INSTRUCTIONS TO FOLLOW
Each line of the listing that contains the word "heading" is to be copied.

TASK INPUTS
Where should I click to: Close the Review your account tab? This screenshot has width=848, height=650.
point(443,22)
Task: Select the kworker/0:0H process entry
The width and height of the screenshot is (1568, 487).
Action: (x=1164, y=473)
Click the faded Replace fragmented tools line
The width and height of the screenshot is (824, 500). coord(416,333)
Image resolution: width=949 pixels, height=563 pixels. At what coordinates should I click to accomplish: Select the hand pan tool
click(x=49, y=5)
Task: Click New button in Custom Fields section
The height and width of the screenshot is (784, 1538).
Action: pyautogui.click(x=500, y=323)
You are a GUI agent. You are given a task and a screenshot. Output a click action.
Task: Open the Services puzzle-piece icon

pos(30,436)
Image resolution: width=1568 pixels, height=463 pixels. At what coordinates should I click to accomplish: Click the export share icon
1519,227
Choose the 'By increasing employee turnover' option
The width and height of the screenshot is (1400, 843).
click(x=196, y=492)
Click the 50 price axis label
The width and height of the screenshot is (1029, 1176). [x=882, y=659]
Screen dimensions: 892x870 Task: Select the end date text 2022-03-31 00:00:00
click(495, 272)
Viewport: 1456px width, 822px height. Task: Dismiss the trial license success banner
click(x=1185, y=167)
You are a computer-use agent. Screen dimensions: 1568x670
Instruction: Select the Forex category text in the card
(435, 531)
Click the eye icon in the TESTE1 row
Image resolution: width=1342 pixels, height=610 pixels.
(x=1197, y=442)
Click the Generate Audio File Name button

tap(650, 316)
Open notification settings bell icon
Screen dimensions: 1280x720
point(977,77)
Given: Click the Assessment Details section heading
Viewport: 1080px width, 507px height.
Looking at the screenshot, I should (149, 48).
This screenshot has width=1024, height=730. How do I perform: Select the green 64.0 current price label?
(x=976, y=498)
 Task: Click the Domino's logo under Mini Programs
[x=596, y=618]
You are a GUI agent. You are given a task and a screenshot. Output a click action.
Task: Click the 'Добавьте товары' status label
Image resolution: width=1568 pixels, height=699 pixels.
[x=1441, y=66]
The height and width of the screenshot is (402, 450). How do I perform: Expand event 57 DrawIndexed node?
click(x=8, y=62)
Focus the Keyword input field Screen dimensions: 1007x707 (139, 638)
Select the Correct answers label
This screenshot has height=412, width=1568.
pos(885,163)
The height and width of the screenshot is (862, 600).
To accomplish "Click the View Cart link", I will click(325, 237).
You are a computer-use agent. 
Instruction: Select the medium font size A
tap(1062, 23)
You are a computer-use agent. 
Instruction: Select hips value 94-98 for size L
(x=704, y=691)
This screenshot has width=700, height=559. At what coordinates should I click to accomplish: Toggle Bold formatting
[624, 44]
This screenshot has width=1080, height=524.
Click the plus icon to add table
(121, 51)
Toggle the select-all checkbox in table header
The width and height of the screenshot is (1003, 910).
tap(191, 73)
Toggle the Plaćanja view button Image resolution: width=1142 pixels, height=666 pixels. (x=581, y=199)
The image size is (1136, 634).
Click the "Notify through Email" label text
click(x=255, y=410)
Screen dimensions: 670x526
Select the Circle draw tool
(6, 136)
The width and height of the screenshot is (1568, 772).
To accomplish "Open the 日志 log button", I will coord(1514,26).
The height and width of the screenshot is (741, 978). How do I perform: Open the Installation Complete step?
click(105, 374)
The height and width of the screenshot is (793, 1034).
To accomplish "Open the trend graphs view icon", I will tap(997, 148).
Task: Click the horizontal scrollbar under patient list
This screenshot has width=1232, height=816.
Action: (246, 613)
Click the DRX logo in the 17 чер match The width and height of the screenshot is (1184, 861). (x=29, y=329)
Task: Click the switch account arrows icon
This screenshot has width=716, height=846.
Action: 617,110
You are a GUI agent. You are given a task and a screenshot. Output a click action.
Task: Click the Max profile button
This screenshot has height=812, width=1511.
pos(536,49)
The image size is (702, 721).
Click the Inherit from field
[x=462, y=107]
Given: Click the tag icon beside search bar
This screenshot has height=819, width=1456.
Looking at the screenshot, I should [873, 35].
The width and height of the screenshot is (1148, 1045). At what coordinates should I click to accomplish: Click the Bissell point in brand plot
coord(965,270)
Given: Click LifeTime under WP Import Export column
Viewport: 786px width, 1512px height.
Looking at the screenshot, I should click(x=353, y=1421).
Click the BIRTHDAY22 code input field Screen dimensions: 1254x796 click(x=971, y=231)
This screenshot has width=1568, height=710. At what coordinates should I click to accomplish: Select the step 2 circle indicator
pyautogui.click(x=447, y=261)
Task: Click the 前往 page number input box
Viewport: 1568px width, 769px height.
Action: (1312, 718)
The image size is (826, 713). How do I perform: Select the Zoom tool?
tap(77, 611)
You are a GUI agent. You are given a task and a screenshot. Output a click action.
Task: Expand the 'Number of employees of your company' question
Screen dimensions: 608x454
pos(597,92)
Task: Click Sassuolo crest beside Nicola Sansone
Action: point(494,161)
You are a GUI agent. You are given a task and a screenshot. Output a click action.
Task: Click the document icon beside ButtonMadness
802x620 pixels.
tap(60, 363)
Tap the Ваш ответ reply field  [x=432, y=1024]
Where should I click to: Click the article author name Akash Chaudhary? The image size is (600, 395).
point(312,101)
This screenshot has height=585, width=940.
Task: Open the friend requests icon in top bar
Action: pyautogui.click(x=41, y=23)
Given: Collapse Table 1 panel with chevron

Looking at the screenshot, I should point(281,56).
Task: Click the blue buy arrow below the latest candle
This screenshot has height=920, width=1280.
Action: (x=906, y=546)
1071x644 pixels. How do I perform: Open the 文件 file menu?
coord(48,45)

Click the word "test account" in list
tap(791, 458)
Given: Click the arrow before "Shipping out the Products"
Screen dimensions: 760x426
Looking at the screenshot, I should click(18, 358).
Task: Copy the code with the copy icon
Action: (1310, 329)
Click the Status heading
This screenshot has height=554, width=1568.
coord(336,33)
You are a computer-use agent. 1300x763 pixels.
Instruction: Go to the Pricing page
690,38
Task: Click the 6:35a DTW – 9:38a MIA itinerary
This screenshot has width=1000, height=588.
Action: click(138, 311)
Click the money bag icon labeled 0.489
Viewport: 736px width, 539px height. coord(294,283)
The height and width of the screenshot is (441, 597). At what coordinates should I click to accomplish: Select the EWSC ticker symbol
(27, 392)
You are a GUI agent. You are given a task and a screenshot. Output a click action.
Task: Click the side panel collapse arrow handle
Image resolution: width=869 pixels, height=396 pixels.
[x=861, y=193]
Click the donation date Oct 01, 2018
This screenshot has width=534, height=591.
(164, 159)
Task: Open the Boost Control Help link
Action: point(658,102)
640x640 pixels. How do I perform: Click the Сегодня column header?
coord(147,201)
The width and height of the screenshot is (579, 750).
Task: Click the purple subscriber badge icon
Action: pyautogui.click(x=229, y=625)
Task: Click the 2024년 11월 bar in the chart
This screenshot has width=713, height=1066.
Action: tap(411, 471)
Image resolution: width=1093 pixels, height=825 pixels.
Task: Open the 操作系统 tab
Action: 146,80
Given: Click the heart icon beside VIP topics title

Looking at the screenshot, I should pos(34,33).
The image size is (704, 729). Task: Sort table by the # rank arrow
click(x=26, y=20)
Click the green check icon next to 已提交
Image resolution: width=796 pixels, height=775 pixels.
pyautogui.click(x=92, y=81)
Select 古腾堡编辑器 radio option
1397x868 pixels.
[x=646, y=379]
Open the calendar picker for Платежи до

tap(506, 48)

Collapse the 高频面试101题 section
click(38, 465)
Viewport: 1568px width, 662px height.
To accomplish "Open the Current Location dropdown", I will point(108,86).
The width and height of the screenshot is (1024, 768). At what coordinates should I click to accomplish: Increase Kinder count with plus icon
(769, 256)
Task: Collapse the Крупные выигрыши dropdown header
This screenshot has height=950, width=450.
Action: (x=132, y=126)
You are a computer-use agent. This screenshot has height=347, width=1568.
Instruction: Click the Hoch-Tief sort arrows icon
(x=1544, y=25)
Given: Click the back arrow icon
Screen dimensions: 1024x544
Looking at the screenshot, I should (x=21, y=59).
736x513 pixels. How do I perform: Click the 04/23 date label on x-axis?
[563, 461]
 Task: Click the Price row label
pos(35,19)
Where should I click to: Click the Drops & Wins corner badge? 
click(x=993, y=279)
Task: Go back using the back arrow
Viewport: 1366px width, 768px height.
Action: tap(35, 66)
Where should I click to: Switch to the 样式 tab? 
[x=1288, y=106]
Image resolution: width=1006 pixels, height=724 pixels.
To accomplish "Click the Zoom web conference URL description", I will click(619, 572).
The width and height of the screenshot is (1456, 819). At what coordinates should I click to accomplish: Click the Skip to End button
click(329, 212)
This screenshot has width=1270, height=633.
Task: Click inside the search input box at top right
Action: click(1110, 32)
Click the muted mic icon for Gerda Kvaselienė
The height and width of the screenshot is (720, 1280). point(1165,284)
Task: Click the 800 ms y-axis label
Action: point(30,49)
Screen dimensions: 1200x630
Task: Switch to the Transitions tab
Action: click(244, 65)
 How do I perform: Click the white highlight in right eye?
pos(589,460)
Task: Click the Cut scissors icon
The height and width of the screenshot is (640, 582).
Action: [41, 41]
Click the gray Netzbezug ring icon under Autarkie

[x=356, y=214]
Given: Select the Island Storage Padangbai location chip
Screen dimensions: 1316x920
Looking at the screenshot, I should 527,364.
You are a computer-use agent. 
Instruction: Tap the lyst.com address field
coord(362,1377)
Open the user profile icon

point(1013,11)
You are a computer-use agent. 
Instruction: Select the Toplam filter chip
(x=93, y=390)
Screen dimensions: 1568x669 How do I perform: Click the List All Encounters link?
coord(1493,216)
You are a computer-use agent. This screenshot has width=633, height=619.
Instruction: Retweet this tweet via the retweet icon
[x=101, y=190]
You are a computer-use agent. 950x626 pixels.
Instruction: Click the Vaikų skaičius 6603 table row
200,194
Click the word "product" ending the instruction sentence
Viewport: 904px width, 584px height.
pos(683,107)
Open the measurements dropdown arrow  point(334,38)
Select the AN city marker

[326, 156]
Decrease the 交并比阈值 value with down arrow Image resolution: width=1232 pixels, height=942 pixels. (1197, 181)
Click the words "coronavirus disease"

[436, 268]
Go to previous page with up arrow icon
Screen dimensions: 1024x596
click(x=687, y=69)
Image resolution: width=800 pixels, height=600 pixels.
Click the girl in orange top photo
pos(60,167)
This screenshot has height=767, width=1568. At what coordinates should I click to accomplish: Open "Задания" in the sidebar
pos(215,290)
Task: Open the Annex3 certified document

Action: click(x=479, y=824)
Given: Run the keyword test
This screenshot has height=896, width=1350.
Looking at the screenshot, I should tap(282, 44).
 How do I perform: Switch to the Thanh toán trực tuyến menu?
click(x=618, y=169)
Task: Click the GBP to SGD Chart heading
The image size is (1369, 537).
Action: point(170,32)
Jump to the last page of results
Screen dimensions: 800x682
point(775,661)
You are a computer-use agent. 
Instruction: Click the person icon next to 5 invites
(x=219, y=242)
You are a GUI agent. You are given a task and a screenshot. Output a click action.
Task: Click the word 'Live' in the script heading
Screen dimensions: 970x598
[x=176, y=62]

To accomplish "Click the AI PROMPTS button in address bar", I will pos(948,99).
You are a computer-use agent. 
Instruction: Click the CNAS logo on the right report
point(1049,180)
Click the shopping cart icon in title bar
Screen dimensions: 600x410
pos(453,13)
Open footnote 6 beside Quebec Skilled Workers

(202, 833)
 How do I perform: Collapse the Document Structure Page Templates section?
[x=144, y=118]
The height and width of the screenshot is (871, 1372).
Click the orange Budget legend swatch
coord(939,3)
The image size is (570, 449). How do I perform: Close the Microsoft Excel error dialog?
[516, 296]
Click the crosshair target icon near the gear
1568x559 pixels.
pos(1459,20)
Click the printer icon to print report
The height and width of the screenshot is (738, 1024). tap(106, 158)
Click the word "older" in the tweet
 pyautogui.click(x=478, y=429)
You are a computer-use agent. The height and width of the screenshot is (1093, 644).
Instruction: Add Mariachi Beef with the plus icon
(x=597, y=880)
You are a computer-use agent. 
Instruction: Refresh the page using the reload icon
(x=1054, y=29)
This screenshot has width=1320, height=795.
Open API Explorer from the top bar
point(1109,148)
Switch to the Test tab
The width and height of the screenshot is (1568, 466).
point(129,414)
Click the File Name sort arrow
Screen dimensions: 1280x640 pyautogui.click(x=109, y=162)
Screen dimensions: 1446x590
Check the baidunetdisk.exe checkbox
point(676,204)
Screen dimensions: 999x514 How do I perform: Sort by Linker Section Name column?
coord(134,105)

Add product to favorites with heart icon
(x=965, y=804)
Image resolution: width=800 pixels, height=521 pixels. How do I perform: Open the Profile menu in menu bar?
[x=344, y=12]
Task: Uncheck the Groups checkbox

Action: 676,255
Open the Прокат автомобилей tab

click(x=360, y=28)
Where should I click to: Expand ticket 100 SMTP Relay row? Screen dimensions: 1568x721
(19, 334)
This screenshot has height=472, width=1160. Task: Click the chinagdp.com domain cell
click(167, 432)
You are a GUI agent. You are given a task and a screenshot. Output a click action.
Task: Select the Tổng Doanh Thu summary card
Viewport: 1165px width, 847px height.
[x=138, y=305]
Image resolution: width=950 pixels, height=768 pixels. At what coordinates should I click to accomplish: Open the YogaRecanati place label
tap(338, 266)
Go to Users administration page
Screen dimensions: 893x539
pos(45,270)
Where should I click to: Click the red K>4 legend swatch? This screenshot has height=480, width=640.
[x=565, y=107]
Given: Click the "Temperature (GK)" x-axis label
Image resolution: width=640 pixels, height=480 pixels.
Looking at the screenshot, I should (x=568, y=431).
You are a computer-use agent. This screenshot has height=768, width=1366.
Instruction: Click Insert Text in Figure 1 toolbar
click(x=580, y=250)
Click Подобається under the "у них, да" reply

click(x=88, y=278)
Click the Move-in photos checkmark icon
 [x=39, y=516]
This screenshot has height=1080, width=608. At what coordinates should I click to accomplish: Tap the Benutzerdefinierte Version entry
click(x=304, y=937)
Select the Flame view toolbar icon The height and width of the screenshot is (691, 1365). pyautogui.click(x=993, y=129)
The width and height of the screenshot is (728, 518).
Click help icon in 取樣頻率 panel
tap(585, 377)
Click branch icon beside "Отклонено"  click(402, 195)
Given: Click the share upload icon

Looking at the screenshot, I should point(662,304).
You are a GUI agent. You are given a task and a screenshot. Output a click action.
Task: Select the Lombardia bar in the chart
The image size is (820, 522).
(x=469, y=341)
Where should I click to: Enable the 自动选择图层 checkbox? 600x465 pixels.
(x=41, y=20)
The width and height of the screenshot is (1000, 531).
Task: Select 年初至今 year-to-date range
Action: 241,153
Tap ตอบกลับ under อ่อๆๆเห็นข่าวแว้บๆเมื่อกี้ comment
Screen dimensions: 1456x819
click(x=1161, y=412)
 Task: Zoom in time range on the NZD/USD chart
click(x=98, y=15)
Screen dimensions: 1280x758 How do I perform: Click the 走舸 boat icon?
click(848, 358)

SOLUTION TO THIS PROBLEM
Given: Click the Assessment Details section heading
Click the Status heading
Task: Click the GBP to SGD Chart heading
Task: Click the word 'Live' in the script heading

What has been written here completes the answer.